### WHAT IS BEING ASKED
Everything from the first line of the data through the line with "Given: Open the 工具(T) menu" is to be echoed exactly, minus the pictures.

### PROVIDED DATA

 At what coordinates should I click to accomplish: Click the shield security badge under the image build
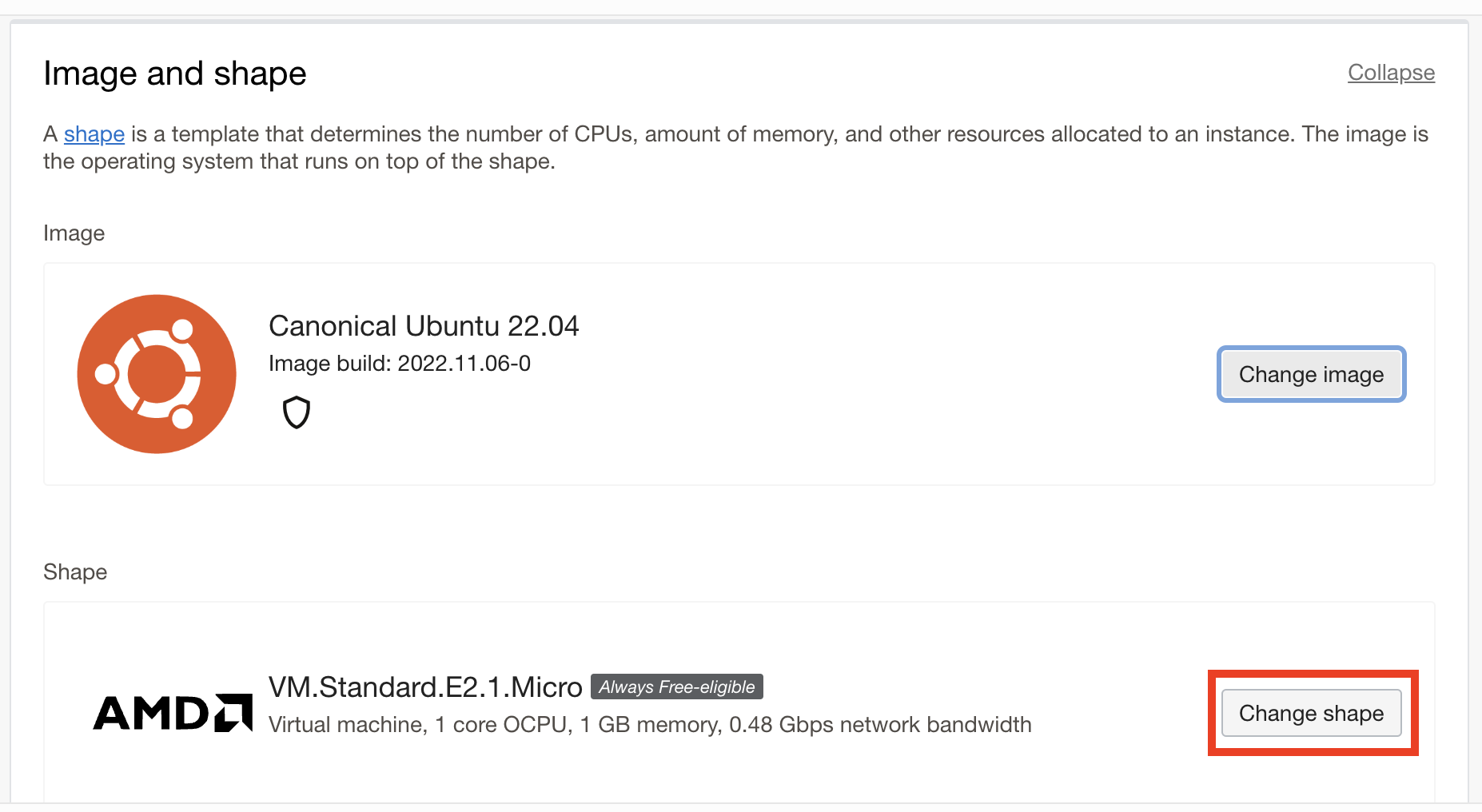tap(296, 412)
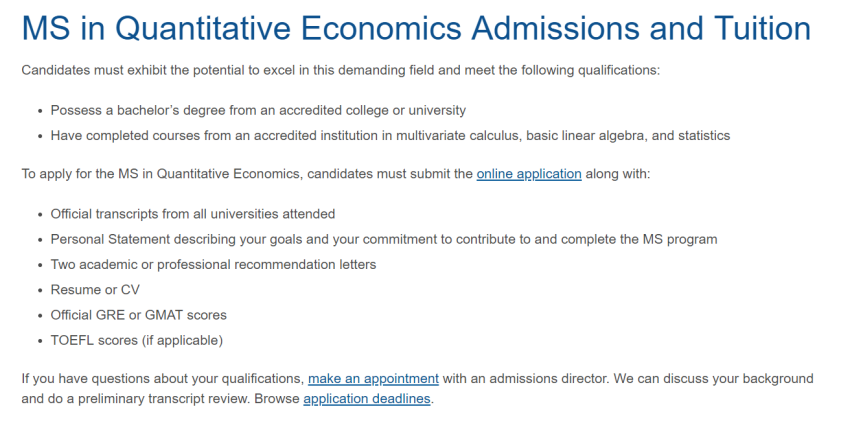Viewport: 845px width, 423px height.
Task: Select the Personal Statement list item
Action: [x=384, y=239]
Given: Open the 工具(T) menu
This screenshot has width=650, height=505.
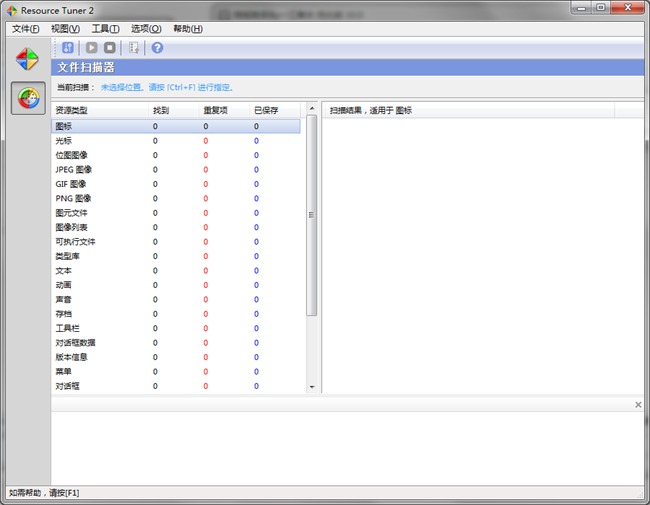Looking at the screenshot, I should [105, 29].
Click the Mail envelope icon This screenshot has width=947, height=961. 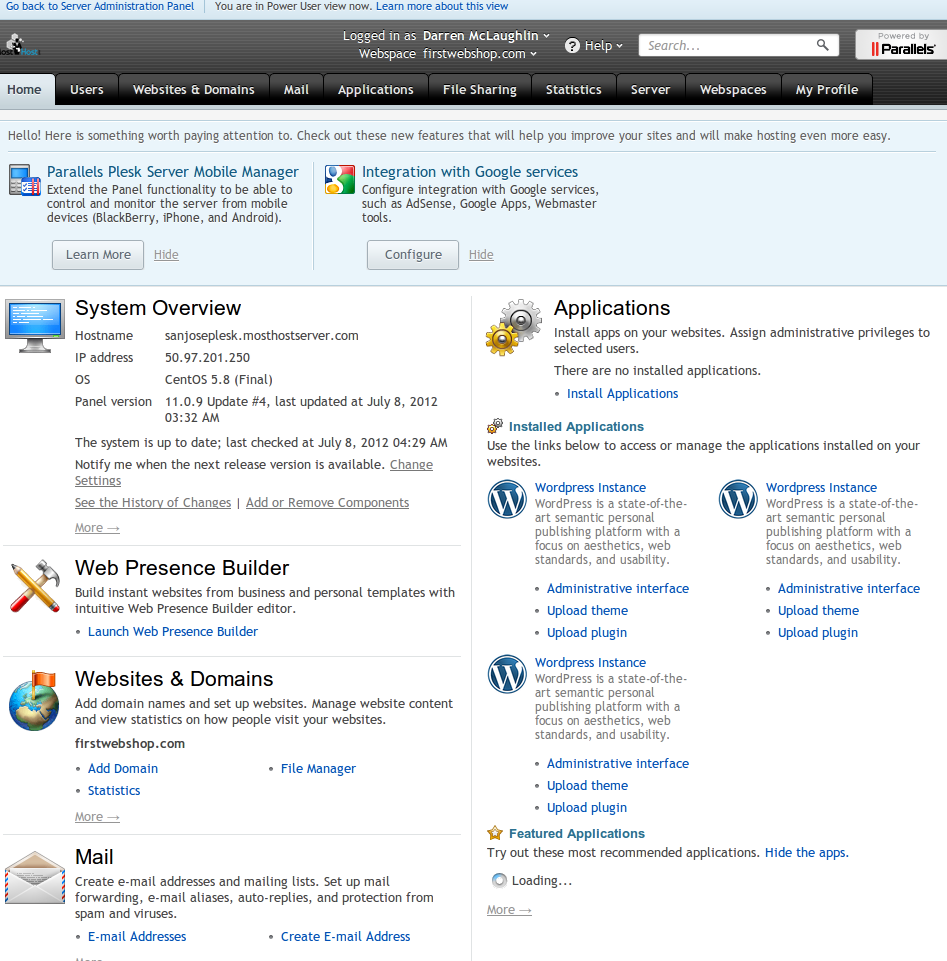35,878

### TASK ANSWER
 At what coordinates should I click to accomplish: Click the shield security badge under the image build
tap(296, 412)
Viewport: 845px width, 423px height.
Task: Select the Personal Statement list item
Action: [x=384, y=239]
Given: Open the 工具(T) menu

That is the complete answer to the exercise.